Alex Moncrieffe, the Duke of Falconbridge, finds his fiancé in bed with Ian Eversea, and chases Eversea out the window, buck-ass nude. He and the fiancé agree to part ways. But he wants revenge on Ian (not the fiancé, for some reason), so he forms a plan to do something equivalently awful to him. What he comes up with is seducing one of Ian’s sisters and then abandoning her. So, this is the kind of guy we’re rooting for here. He’s got some darkness in him. You’d have to be a total bastard to follow through with this plan, because surprise! It does not seem to occur to him at all that the actual person he would be hurting would be the woman he ruins and abandons, not so much her brother. And it would have actual, horrible consequences for her! Anyway, he’s got the perfect opportunity to enact his nefarious plan at a house party the Everseas are hosting for the next several weeks in Pennyroyal Green.
Said woman is Genevieve Eversea (the other sister, Olivia, doesn’t seem a good option for various reasons). Genevieve is in love with her best friend, Harry, and has been for years. The day she meets the Duke of Falconbridge, Harry tells her is going to propose to their mutual friend Millicent, and Genevieve is beyond crushed. She is not happy to be babysitting the Duke, at all, and she lets him know it. Her dislike of him, and her reticence and intelligence begin to intrigue him.

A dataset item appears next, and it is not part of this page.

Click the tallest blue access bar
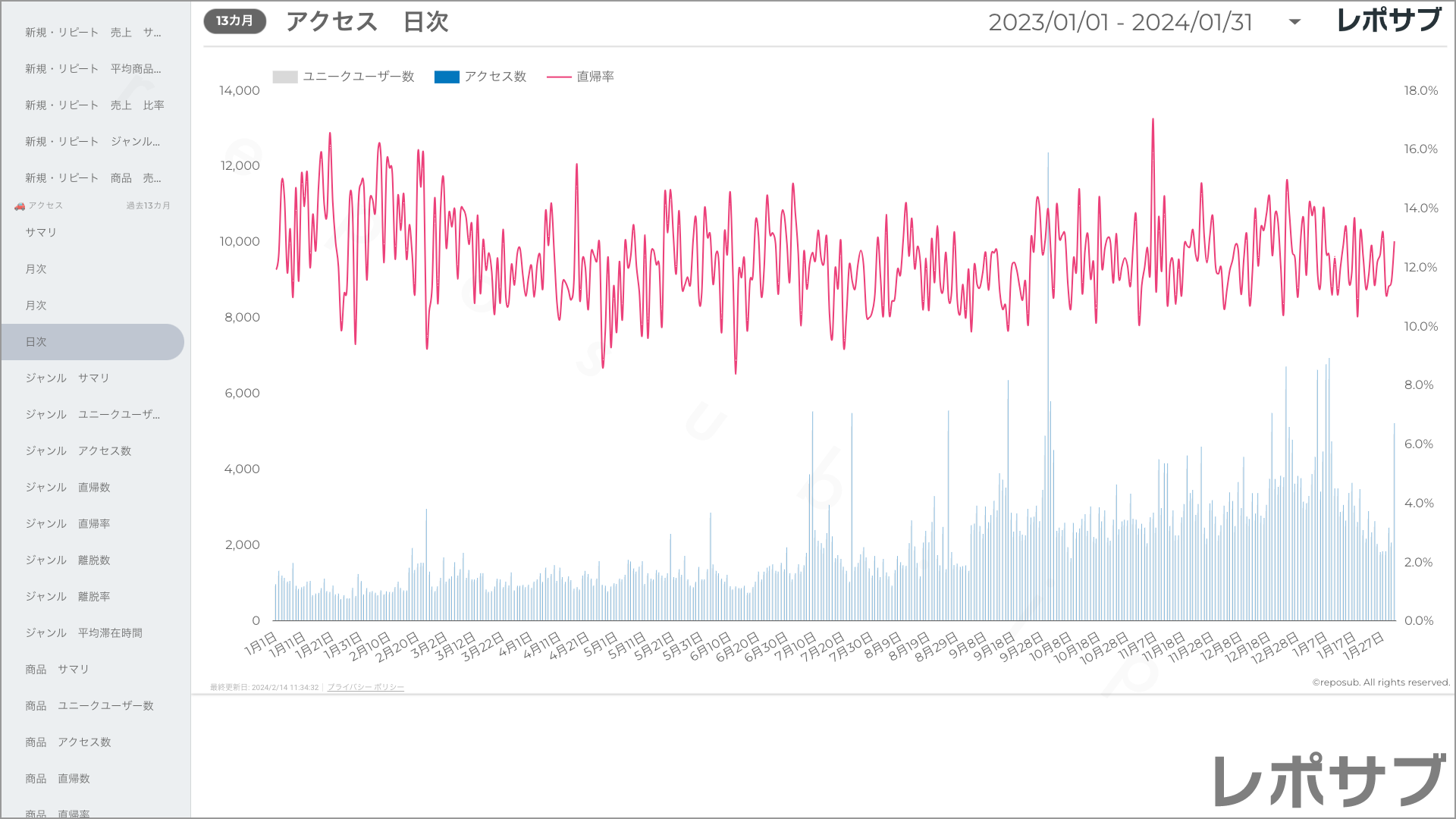This screenshot has width=1456, height=819. (x=1048, y=387)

Most of the book features conversations between the two of them that gradually escalate their relationship, as they get to know one another. I was pretty impressed when not even a third of the way through the book, Genevieve was let in on The Revenge Plan. A lesser book would have had that be revealed at the end for a cheap ploy for story tension. What’s here is much more mature than that.

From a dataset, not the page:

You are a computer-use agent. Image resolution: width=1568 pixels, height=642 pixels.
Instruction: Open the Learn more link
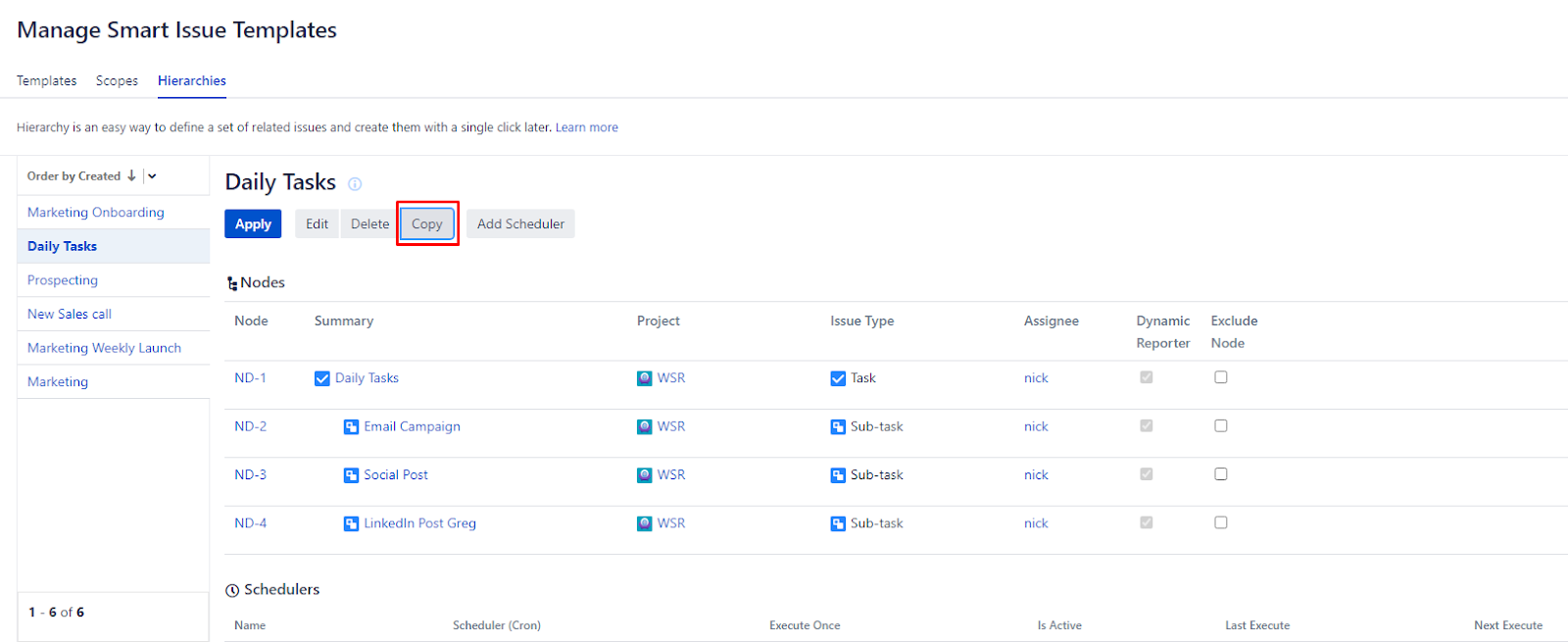(586, 127)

The one complaint I have is that I was bored by the sex scenes. Maybe it was the audio narrator, or maybe the scenes veered too often into *passionate* for me (sometimes old school romance authors get really dramatic with their lustiness, and I prefer intimacy over PASSION in those types of scenes). I will admit I zoned out during pretty much all those scenes, unless the two of them were being chatty about it, and then that was fun.
I’m curious about Olivia’s book, so I’ll be checking that one out next.